CARIVERONA, SUI CONTI C’È IL PESO DI UNICREDIT

La Borsa e il governatore Vincenzo Visco promuovono il nuovo vertice di Unicredit, ma il primo azionista italiano Fondazione Cariverona (ha il 2,83% del gruppo di credito) fa i conti con perdite pesantissime: da inizio anno, come scrive il Gazzettino, bruciati oltre un miliardo sugli altari della crisi dei mercati.
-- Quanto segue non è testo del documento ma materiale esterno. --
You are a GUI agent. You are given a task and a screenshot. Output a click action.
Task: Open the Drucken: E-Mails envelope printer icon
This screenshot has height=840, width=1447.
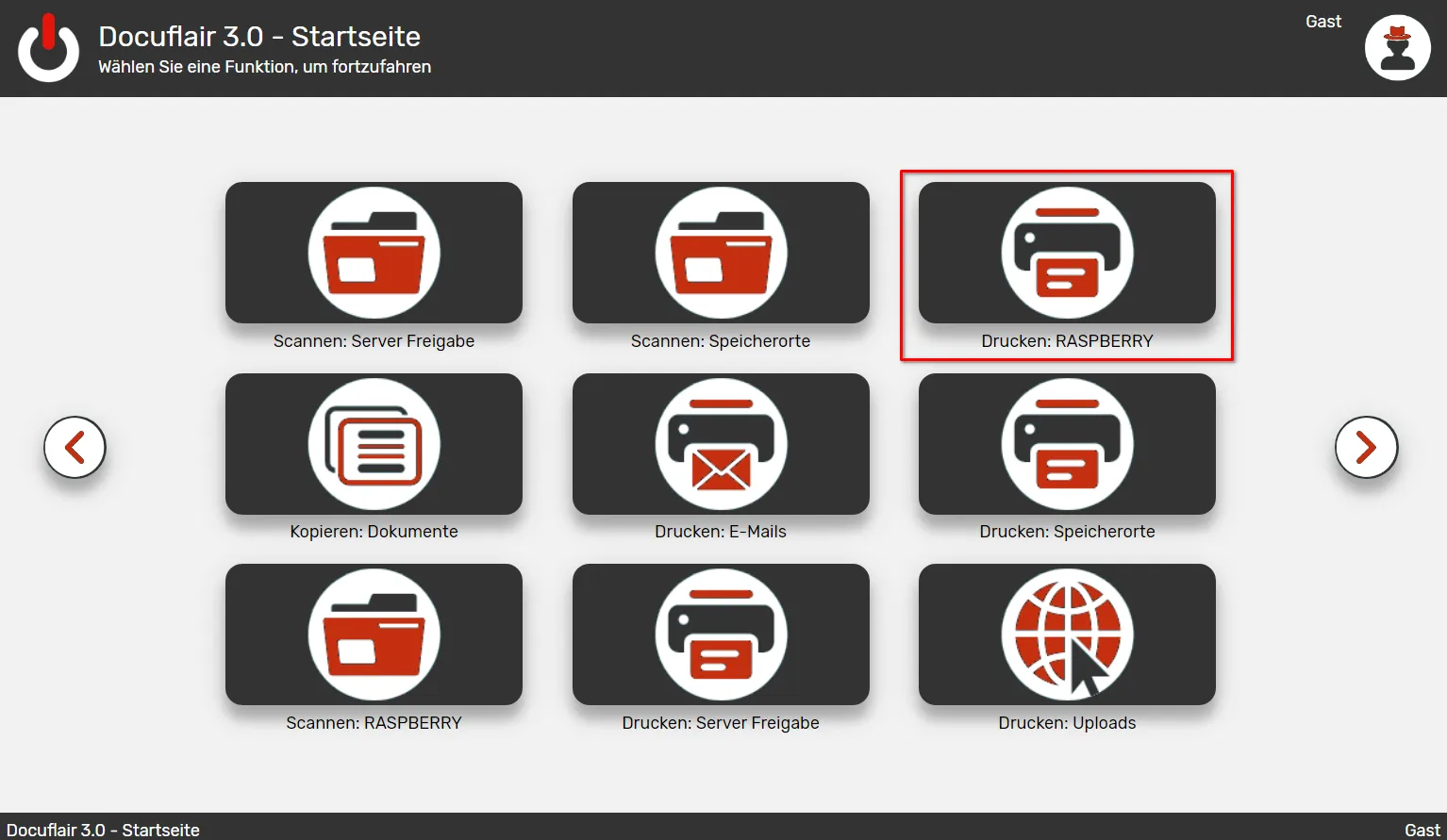click(x=721, y=444)
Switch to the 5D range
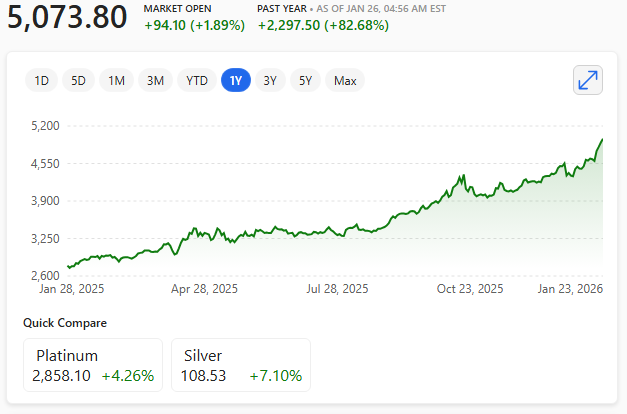Viewport: 627px width, 414px height. [78, 80]
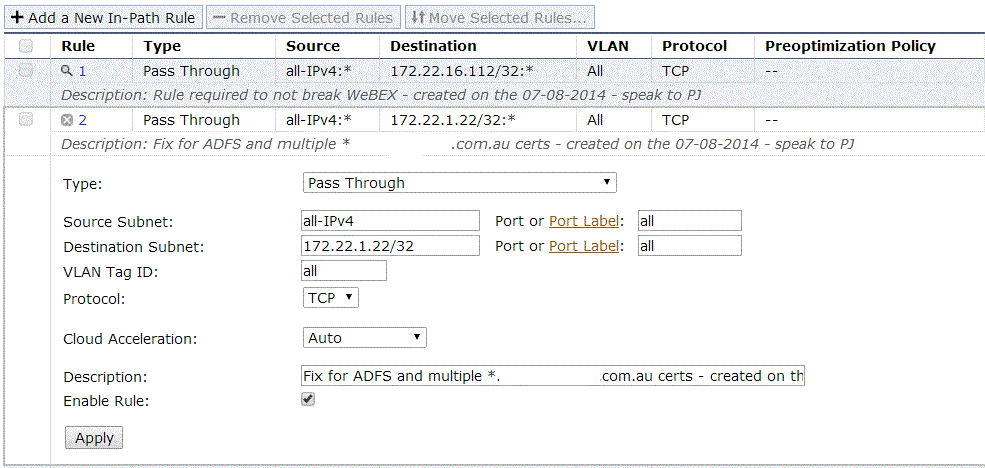
Task: Open the Type dropdown showing Pass Through
Action: pyautogui.click(x=459, y=183)
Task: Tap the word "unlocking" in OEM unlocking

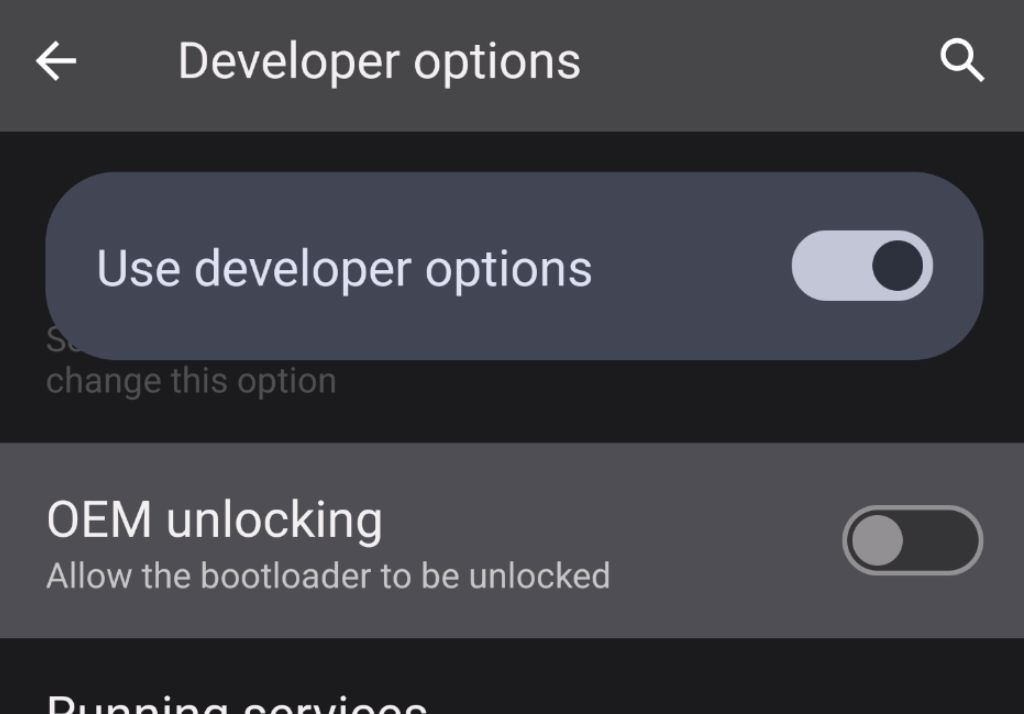Action: (273, 520)
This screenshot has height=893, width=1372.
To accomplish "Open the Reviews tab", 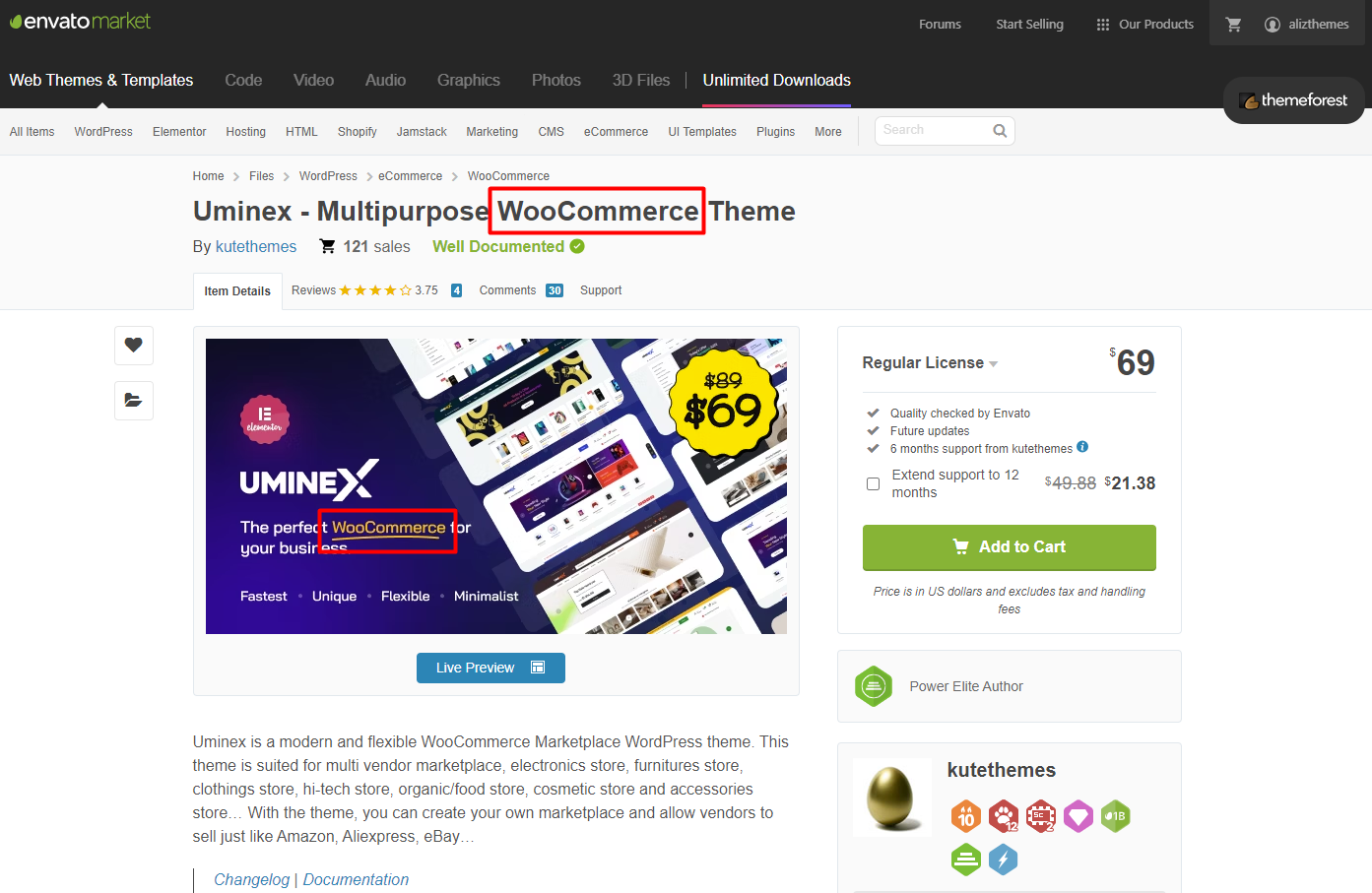I will pyautogui.click(x=377, y=290).
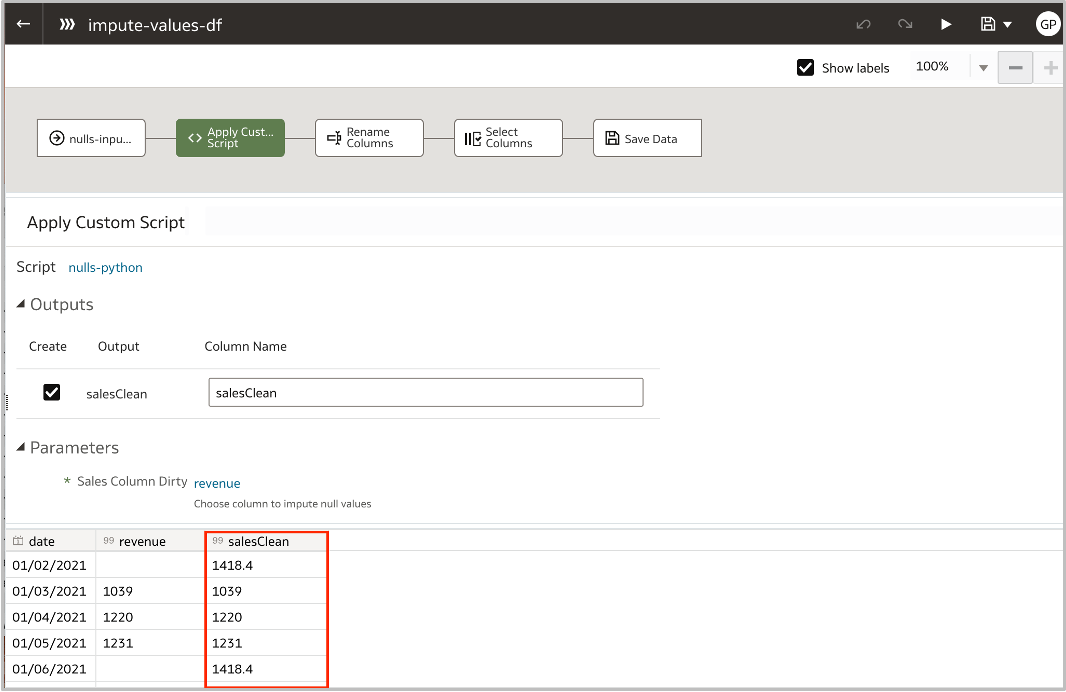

Anche se c’è stata una ripresa del titolo in Borsa (+ 8,73% a 1,906 euro) la partecipazione dell’ente scaligero in Unicredit da inizio anno (valutazione per azione 5,1 euro) è precipitata di oltre il 60%. Dal canto suo, Alessandro Mazzucco, presidente della Fondazione Cariverona, esprime soddisfazione per la nomina di Jean Pierre Mustier come nuovo ad di Unicredit.Sul possibile aumento di capitale della banca di piazza Gae Aulenti, l’ente non si tira indietro: “puntiamo su Unicredit essendo però aperti a tutte le altre possibilità di investimento”, ha detto Mazzucco ricordando che anche sul Banco Popolare e sul progetto di unione con Bpm  è stato fatto l’aumento di capitale pro quota e anche mantenuto. “ Abbiamo intravisto possibilità di creazione di valore e penso che i fatti ci stiano dando ragione”.